Current treatments for gout include use of drugs such as allopurinol and probenecid, which reduce blood levels of uric acid. However, some people with difficult-to-treat gout cannot tolerate medications or are not helped by drugs. Pegloticase is more soluble in blood and easier to excrete.
John Sundy, a rheumatologist at Duke and the lead author of the study studied the use of the drug in 41 patients who were randomly assigned to one of four treatment groups. Participants received either 4 or 8 milligrams of the injectable drug every two weeks, or 8 or 12 milligrams every four weeks, for a 12- or 14-week period.
Pegloticase normalized uric acid levels within six hours for participants in all dosage groups, and those levels were sustained throughout the treatment period in the two groups at the higher dosage levels. The most effective dose was found to be eight milligrams every two weeks, the study found.

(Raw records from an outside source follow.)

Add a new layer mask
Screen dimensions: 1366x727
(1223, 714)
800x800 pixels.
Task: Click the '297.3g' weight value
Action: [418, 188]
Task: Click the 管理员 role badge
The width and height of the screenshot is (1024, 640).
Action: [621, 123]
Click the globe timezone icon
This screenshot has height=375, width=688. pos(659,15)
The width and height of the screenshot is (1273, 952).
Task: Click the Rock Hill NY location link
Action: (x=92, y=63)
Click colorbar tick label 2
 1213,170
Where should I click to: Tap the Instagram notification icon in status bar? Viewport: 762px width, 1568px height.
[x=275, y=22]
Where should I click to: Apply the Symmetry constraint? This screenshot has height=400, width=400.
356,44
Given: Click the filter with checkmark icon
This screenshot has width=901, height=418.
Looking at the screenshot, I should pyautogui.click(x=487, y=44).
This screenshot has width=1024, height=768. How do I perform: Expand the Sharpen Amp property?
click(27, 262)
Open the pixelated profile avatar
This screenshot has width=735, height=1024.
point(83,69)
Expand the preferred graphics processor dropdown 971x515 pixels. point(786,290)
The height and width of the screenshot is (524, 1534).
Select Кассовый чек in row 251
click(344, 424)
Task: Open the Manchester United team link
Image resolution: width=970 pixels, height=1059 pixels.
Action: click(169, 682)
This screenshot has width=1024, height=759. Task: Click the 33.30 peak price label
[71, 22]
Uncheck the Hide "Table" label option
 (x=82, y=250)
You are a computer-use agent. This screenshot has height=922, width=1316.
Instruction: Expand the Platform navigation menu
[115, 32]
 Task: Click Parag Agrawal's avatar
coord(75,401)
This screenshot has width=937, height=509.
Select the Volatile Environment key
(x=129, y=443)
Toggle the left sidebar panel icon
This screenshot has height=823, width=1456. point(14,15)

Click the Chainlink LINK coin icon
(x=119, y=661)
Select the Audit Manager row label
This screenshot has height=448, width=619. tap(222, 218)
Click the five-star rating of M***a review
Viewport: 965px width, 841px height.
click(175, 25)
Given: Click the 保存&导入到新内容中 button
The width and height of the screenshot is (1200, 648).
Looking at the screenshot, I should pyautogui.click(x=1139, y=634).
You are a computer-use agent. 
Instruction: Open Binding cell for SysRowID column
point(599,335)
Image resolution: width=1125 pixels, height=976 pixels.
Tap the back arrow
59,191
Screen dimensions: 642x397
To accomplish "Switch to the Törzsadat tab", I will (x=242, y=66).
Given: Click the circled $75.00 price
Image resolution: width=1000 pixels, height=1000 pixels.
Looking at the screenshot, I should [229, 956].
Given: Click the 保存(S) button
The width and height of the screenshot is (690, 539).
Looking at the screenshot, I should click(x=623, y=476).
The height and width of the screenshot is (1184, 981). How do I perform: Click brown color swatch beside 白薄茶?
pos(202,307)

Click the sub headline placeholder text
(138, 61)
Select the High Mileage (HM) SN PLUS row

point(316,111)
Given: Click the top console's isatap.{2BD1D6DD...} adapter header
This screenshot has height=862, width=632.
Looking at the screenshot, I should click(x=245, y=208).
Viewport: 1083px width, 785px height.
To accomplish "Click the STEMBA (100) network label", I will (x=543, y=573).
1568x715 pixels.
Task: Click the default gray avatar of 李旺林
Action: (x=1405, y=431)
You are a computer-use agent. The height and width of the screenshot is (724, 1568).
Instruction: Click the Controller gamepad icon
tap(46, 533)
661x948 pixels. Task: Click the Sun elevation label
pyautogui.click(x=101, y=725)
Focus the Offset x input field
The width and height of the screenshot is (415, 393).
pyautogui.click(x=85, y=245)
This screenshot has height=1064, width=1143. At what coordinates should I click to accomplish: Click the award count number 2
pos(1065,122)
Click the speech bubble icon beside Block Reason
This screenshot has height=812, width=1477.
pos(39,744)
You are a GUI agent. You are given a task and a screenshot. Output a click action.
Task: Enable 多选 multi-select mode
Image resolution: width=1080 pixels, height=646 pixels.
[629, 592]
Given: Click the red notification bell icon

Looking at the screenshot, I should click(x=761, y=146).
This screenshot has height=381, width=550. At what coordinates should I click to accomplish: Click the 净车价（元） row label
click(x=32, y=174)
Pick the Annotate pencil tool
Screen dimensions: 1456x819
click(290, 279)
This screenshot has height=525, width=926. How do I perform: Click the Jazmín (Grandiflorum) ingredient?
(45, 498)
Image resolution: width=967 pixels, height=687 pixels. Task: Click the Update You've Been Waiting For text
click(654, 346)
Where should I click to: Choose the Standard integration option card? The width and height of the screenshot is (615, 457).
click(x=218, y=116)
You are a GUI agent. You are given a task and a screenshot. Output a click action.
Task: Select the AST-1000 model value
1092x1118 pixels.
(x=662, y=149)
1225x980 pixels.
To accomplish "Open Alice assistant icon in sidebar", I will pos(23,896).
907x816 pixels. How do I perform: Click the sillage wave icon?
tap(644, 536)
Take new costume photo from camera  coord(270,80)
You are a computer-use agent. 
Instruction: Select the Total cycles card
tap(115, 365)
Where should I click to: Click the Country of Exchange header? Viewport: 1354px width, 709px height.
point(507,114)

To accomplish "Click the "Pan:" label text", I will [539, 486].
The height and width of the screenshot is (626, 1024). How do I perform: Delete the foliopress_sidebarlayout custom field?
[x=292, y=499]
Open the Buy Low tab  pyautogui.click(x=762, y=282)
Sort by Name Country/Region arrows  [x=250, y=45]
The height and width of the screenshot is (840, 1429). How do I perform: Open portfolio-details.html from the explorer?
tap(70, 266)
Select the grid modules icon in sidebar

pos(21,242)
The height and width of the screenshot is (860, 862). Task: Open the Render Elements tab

Nearly 88 percent of the patients experienced gout flares during the phase II trials and some also experienced mild to moderate side effects, including reactions to the infusion and joint pain, researchers at Duke University Medical Center said.
Five million Americans suffer from gout, a disease that develops from an excess of uric acid in the blood. This build-up may be because of increased production of uric acid or problems in ridding it from the body causing the excess uric acid to get deposited in joints. This can cause painful inflammation in the big toe, foot, ankle, or knee.
The findings were published online and were to be in the September issue of the journal Arthritis and Rheumatism. The experimental drug is manufactured as Arcalyst by Regeneron Pharmaceuticals Inc. T
The results of the phase three trial of pegloticase will be presented at the annual meeting of the American College of Rheumatology in October 2008. A patent is pending on the drug.